Para a senadora Marina Silva, no entanto, o anúncio de redução das emissões não encerra a questão. Ela quer apresentar um projeto de lei para institucionalizar o compromisso oficial. “Não pode ser só protocolar, para aproveitar a conjuntura e render algum tipo de visibilidade para as lideranças políticas”, disse Marina, que questionou as bases de cálculo das metas. “O inventário de emissões é de 1994, está atrasado.” Responsável pela atualização das estatísticas, o Ministério da Ciência e Tecnologia promete entregar números preliminares no início de dezembro.
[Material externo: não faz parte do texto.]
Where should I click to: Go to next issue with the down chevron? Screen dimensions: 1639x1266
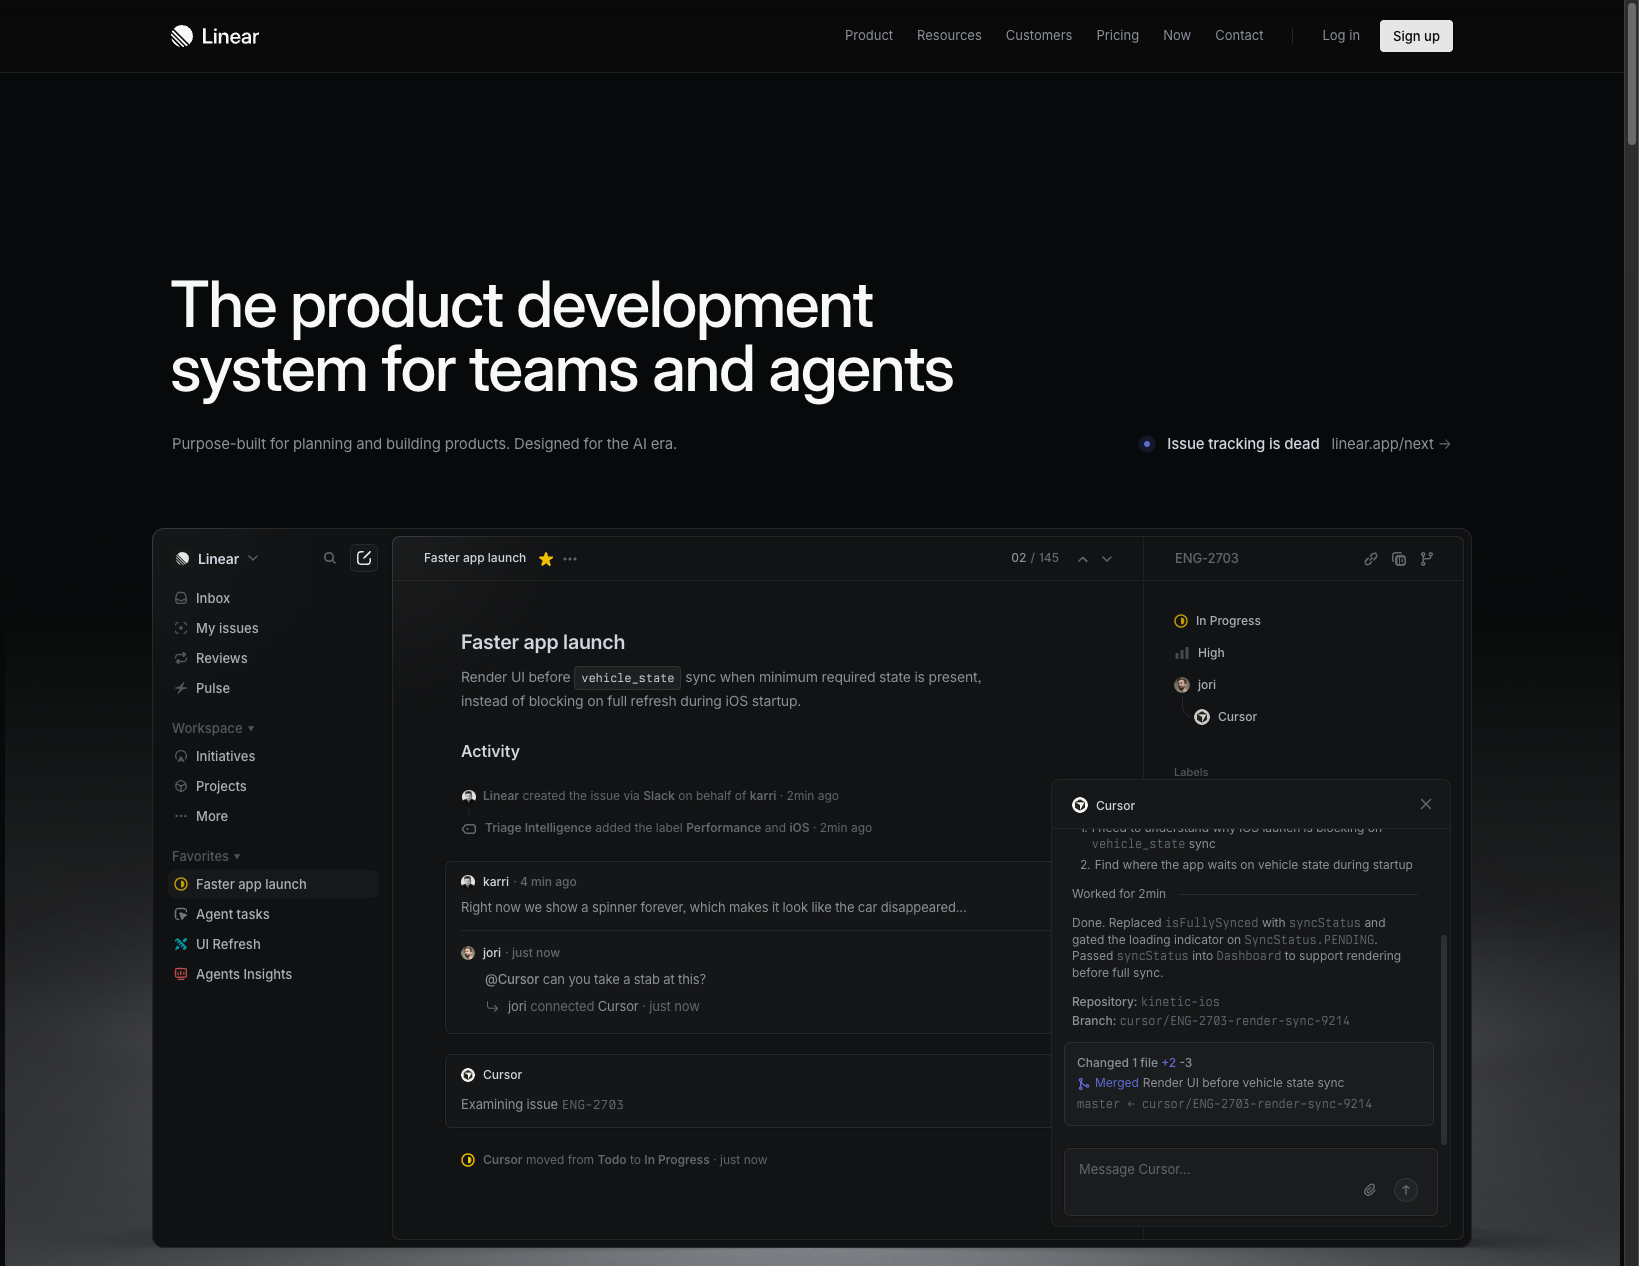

“A Marina não tem a menor ideia do que fala. Sua análise, como sempre, é extremamente superficial”, rebate Stephanes. Para o analista americano Peter Hakim, presidente do Diálogo Interamericano, o Brasil tem todas as “credenciais” para assumir a liderança mundial na temática ambiental. Mas acha que as metas podem estar “infladas”. “O País demanda por crescimento. É difícil imaginar que possa cumprir tudo isso.”

“Todos têm que estar em Copenhague.
Somente a presença dos
líderes poderá mudar alguma coisa”
Presidente Lula

Pelo visto, o clima político em Brasília e Copenhague só tende a esquentar.